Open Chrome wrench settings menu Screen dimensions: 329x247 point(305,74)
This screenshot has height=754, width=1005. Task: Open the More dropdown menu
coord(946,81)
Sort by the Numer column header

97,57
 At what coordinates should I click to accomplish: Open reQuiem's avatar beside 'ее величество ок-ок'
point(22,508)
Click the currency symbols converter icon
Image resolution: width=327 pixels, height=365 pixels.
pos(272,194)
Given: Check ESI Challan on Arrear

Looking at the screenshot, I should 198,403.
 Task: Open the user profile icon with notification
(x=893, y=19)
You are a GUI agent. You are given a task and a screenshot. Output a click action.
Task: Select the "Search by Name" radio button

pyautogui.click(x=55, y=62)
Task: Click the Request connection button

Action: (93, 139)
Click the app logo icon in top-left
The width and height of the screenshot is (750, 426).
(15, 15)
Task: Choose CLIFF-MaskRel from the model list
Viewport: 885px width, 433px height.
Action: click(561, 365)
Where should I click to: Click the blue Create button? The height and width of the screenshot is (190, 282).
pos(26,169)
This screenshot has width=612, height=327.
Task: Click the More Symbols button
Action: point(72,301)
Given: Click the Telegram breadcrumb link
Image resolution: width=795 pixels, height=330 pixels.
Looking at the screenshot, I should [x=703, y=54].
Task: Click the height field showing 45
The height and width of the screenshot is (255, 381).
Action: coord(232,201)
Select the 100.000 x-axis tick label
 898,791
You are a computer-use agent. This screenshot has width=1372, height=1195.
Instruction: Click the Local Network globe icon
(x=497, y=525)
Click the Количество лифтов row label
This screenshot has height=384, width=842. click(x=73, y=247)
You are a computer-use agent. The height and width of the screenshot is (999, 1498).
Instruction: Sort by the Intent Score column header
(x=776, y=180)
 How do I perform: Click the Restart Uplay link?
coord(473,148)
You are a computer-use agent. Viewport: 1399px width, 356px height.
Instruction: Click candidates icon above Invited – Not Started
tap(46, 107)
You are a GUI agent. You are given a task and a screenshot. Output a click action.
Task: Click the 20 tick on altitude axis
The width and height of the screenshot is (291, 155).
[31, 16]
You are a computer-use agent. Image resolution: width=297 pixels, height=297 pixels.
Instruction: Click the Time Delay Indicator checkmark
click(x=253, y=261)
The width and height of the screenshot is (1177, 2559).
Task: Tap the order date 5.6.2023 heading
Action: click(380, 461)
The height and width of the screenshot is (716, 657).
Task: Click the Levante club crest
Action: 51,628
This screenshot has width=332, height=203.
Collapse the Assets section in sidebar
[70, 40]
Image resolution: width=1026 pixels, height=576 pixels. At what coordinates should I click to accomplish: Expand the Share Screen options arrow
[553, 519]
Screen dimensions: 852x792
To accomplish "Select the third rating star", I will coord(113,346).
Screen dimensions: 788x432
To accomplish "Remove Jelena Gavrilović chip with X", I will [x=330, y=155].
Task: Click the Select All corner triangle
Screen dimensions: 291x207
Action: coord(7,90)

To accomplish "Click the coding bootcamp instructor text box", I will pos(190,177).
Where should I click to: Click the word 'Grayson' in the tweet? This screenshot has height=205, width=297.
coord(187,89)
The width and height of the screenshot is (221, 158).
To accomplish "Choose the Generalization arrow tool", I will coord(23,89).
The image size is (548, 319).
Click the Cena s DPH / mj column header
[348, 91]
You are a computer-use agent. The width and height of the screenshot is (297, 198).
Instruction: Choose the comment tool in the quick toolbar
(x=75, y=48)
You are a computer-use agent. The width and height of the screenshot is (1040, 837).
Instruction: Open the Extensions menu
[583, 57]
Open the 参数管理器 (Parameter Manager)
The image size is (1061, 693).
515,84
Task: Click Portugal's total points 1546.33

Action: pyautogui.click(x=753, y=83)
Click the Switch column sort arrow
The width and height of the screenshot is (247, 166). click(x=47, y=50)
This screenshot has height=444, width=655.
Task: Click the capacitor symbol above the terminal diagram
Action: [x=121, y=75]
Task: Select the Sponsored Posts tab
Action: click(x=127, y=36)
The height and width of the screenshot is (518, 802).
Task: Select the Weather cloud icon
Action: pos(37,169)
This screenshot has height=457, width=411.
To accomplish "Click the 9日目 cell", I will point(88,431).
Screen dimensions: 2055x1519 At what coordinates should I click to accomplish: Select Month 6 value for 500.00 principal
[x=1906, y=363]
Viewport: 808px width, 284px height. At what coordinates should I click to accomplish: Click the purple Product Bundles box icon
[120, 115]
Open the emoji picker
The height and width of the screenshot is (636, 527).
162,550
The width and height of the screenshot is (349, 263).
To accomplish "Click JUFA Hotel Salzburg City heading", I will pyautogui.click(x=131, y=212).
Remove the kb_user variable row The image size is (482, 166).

════════════════

## EXERCISE BRIEF
The string "Remove" marks the lines to return from the material. Copy each one.

## OUTPUT OF THE TASK
To accomplish "Remove Jelena Gavrilović chip with X", I will [x=330, y=155].
Remove the kb_user variable row The image size is (482, 166).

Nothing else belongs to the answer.